Walk With Me by Jairo Buitrago; illustrated by Rafael Yockteng. English translation–2017(originally printed in 2008). Pencil, scanned and redrawn/colored digitally. Published by Groundwood Books.
Brief summary: A girl requests a lion to keep her company while she walks through the city on her way home from school to pick her brother up from daycare and to the store where she buys food that she will make for dinner to be ready when her mother returns from working in a factory. The lion leaves to go back up in the hills at bedtime when all three sleep in the same bed next to a photo of the family minus the father.
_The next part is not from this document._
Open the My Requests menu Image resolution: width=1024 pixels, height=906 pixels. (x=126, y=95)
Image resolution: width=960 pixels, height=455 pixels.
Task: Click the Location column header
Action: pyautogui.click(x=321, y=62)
Comments: This book’s illustrations tell so much of the story. We wonder what happened to the father in the photo shown at the end. He has a lot of yellow hair that looks similar to the lion’s mane. Is she imagining the lion as her father? This little girl must take on responsibilities beyond her age and maneuver through a busy and poor area of the city.
To help her mentally get through all of this, she imagines the lion walking with her. The store won’t give them any more credit. The lion is roaring in the background as the little brother crawls on the store’s floor. We see that the family is living in poverty by the cracks and deteriorating buildings. I want to know more about this story. What happened to the father?
Although this is a sad story, it is a necessary one that should be shared in order to remind us what some children go though once they leave school. We are reminded why they are unable to get their homework finished. No play dates. No soccer practice. They are too busy just getting by each day.